> **PAGE EXTRACT**
"""
UT Austin and Mount Sinai partner to create low-cost COVID-19 vaccine

Clinical trials begin with the second generation of the SARS-CoV-2 spike protein, called HexaPro

by Ryan Cross
April 8, 2021 | A version of this story appeared in Volume 99, Issue 13

A cartoon of the structure of the HexaPro version of the SARS-CoV-2 spike protein.
Credit: Jason McLellan
HexaPro is an engineered version of the SARS-CoV-2 spike protein with six proline substitutions (red and blue spheres).

Scientists at the University of Texas at Austin and the Icahn School of Medicine at Mount Sinai have created a second-generation COVID-19 vaccine that they hope will become a cheap but effective tool to help get shots to more parts of the world, particularly low- and middle- income countries.

The vaccine, called NDV-HXP-S, is named for the two technologies that it is based on: a genetically engineered Newcastle disease virus, created by Peter Palese and colleagues at Mount Sinai, and a stabilized version of the SARS-CoV-2 spike protein called HexaPro made in Jason McLellan’s lab at UT Austin.
"""
(Stored records)
"""
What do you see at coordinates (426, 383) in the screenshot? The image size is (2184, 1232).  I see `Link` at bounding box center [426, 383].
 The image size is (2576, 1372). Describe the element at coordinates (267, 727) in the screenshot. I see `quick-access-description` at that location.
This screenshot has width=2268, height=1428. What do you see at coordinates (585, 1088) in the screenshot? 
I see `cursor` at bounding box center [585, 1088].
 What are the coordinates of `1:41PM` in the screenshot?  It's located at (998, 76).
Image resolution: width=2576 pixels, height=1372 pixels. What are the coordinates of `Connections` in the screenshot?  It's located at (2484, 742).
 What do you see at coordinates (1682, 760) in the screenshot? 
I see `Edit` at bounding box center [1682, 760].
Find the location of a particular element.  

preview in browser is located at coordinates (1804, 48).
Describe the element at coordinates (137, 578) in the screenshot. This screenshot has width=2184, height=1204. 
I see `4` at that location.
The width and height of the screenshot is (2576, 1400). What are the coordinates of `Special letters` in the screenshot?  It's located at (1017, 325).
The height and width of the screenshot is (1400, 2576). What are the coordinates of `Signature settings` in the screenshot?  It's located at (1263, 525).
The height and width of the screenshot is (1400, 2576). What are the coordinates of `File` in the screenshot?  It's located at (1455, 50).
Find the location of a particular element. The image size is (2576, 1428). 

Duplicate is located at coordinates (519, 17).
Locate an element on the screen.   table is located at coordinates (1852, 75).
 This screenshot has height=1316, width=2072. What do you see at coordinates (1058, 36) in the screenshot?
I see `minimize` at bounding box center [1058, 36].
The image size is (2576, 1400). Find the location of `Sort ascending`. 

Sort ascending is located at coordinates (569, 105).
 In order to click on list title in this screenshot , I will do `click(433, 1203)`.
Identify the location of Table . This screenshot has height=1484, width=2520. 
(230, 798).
"""
> **PROBLEM DESCRIPTION**
Answer these questions from the HexaPro vaccine article:
1. How many proline substitutions does HexaPro contain?
2. What is the name of the second-generation vaccine?
3. Who created the genetically engineered Newcastle disease virus used in the vaccine?

> **EXERCISE SOLUTION**
1. Six
2. NDV-HXP-S
3. Peter Palese and colleagues at Mount Sinai